How a bench flow is recorded

Run the scenario with automator run --scenario my-flow.yaml until the agent reaches Done.
Inspect the trajectory in the right panel. Confirm every step is doing what you expected.
Click Save as bench, give it a name, and pick assertions: URL match, DOM hash match, visible-text match, or a custom predicate.
The flow is now part of SeedBenchFlows. Future runs replay it and compare to the recording.

AssertionEvaluator

Assertions live in bench/AssertionEvaluator.kt. They are pure: same recording, same new run, same verdict. The built-in assertion types:

sealed class Assertion {
  // Final URL must match (exact or regex)
  data class UrlMatches(val pattern: Regex) : Assertion()

  // Final DOM hash must match the recorded hash
  object DomHashStable : Assertion()

  // Visible text must contain these phrases
  data class VisibleTextContains(val phrases: List<String>) : Assertion()

  // Step count must be within ±N of the recorded count
  data class StepCountWithin(val recorded: Int, val tolerance: Int) : Assertion()

  // Custom predicate (Kotlin lambda)
  data class Custom(val name: String, val check: (RunSnapshot) -> Boolean) : Assertion()
}

Running the bench

# Run the entire bench corpus
./gradlew :composeApp:desktopTest --tests "*BenchRunnerTest"

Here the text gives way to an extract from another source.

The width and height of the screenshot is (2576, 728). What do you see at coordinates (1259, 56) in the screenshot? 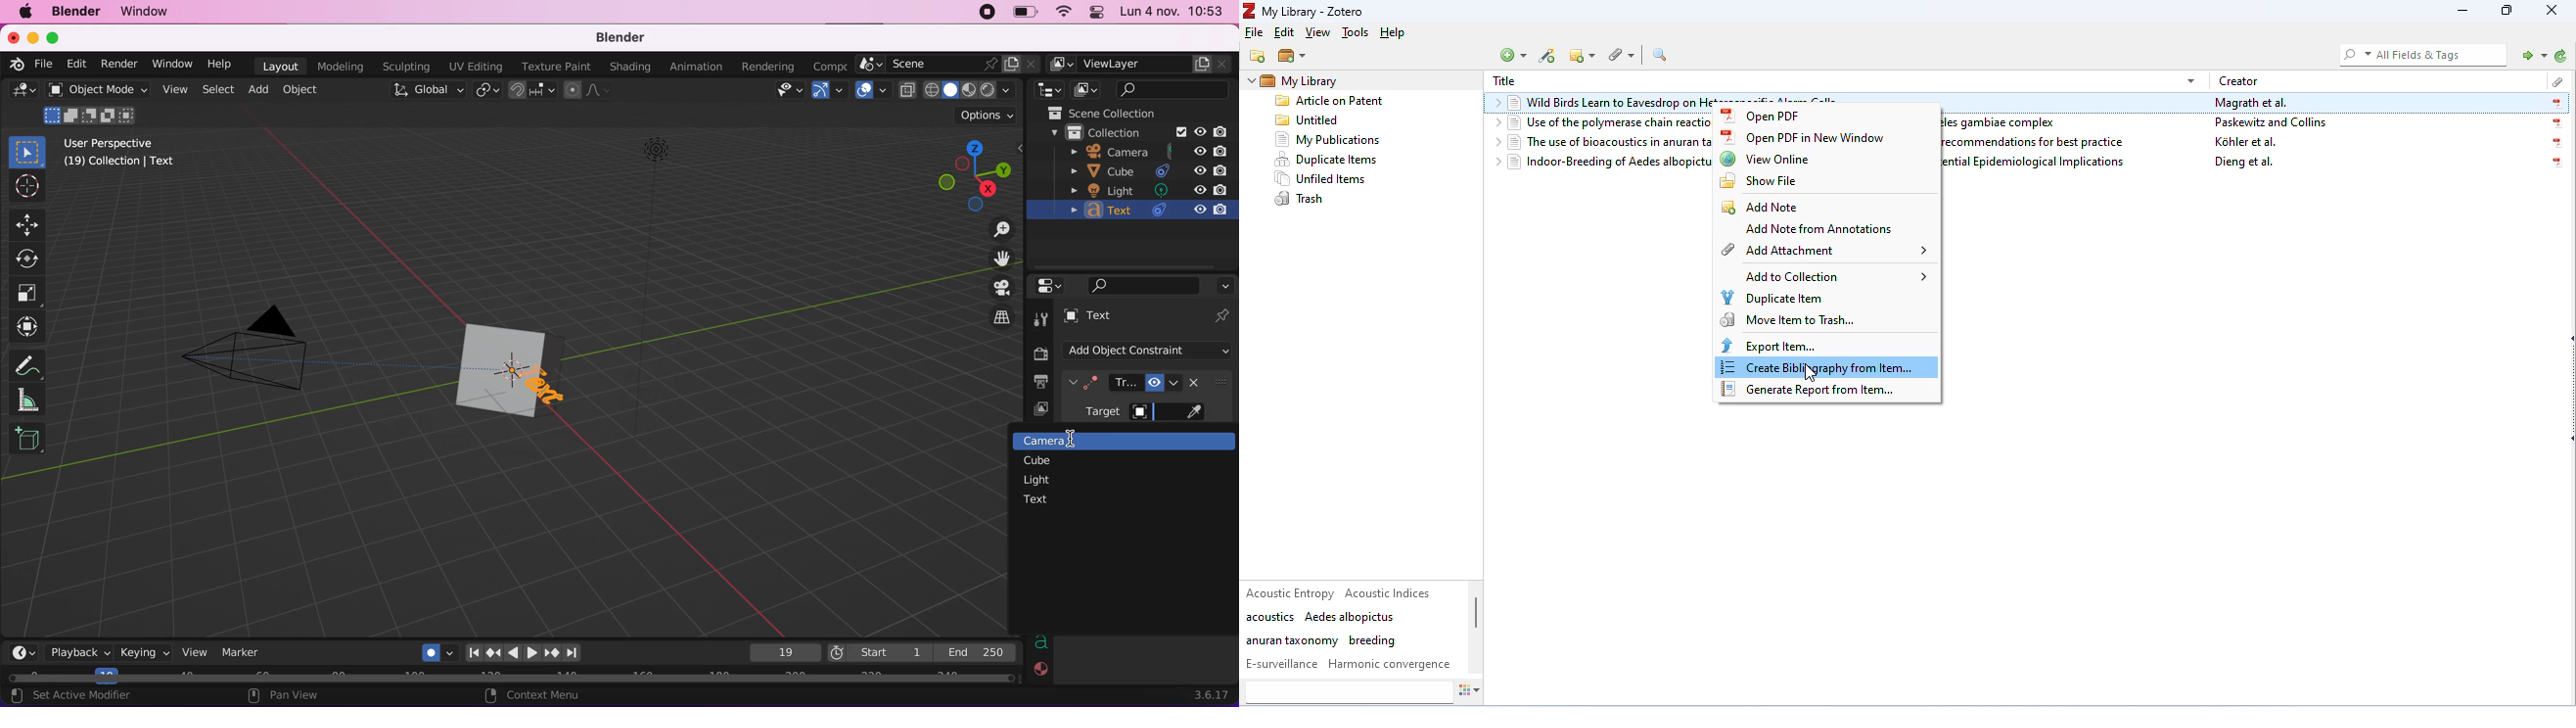
I see `new collection` at bounding box center [1259, 56]. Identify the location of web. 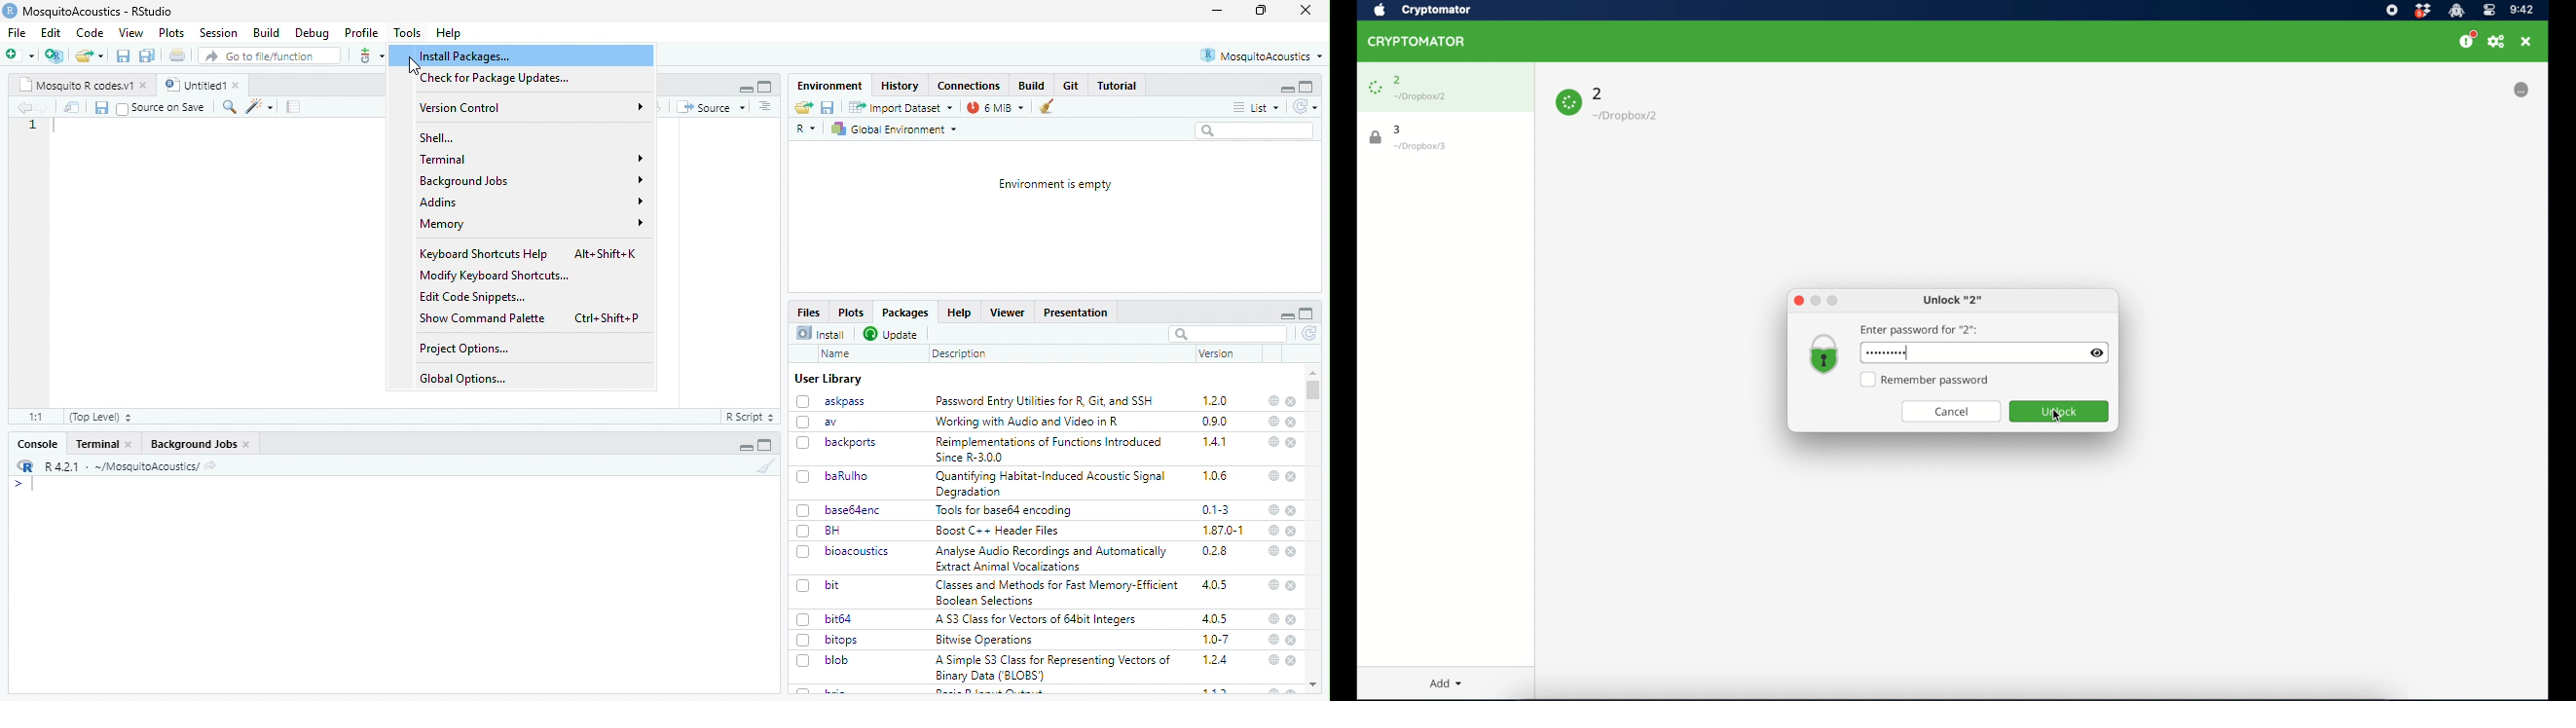
(1275, 422).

# Run a single bench flow from CLI
automator bench run github-login

# Diff a failing run against the canonical recording
automator bench diff github-login --run-id <run-id>

Bench runs are also part of CI: ./gradlew :composeApp:desktopTest --no-daemon --no-configuration-cache --stacktrace executes them on every PR.

Cross-platform bench (in progress)

Per AUTOMATOR-CROSSPLATFORM-PLAN-2026-05-01, Tanvrit Automator's bench corpus is being extended to run against the full Tanvrit fleet — all 11 platforms' /app/ URLs. Each platform contributes representative flows so that any regression in the Tanvrit SDK or any individual app surfaces as a bench failure for the whole fleet.